Mickey Anderson – owner of Baxter Auto Group based in Omaha, Nebraska – spearheaded the collaborative effort. In an email to The Center Square, he said the statement posted to their website after the EPA’s announcement was sent to the over 5,000 dealerships who sent open letters to the president.

The statement says it is positive that the regulations were softened “in recognition of the slowing growth of EV sales.” However, it would still require an increase in sales far beyond the consumer interest they are experiencing at their dealerships.

The statement says customers continue to bypass EVs due to concerns about “affordability, charging infrastructure, performance in cold weather, and resale value,” despite generous government, manufacturer and dealer incentives.
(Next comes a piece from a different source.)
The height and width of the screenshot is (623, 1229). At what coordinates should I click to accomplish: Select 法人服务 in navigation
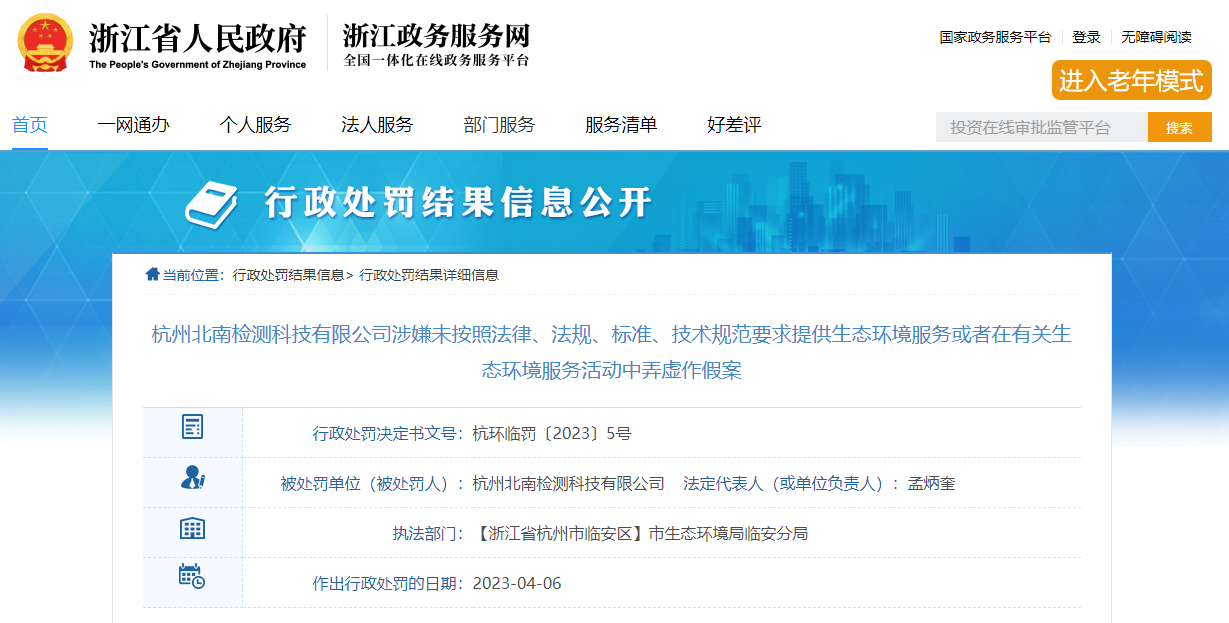tap(377, 125)
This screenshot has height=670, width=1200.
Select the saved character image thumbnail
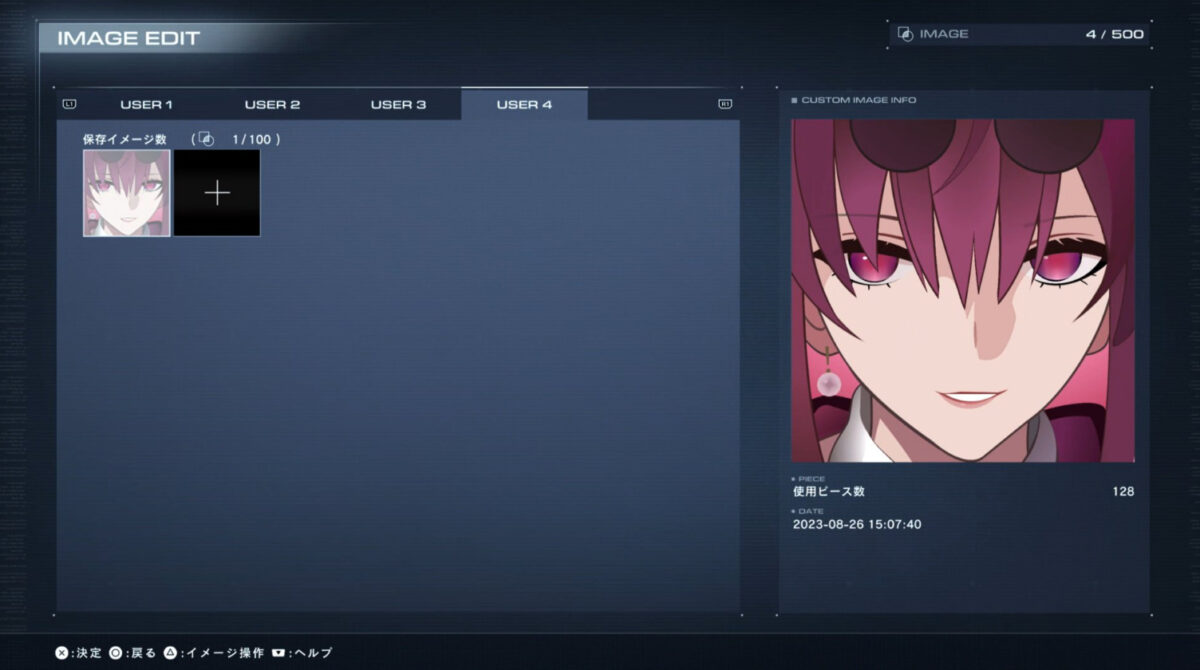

“Worse still, the regulations spike in 2031-32 and revert to the unrealistic mandate that essentially requires that two-thirds of all vehicles sold be electric.”

It also says that they are in agreement with the National Automobile Dealers Association, or NADA, which maintains the EV mandate, is “too far, too fast.”

A recent poll from The Center Square reflects that claim, finding that roughly two-thirds of respondents felt the federal government “was pushing too hard” for EV adoption.

The dealers are urging the administration “to track EV sales versus projections and make necessary adjustments to reflect consumer demand.”

Anderson previously told The Center Square in an email that the government regulation will force an extreme shift to battery electric vehicles and “will dramatically limit the American consumers’ right to choose a vehicle that meets their needs.”

“This EV mandate is not the result of an open Congressional debate,” he said. “This is unelected Washington bureaucrats dictating what kind of vehicles Americans can buy.”

“We can take some solace in knowing that the voice of our customers broke through enough to convince the Biden Administration to moderate the mandate in the early years,” Anderson added. “But sadly the regulation stubbornly hangs on to an EV mandate that is clearly disconnected from the realities of the marketplace and the voice of the customer.”

Since January, the number of Pennsylvania dealerships who signed on to the letter increased from 85 to 132.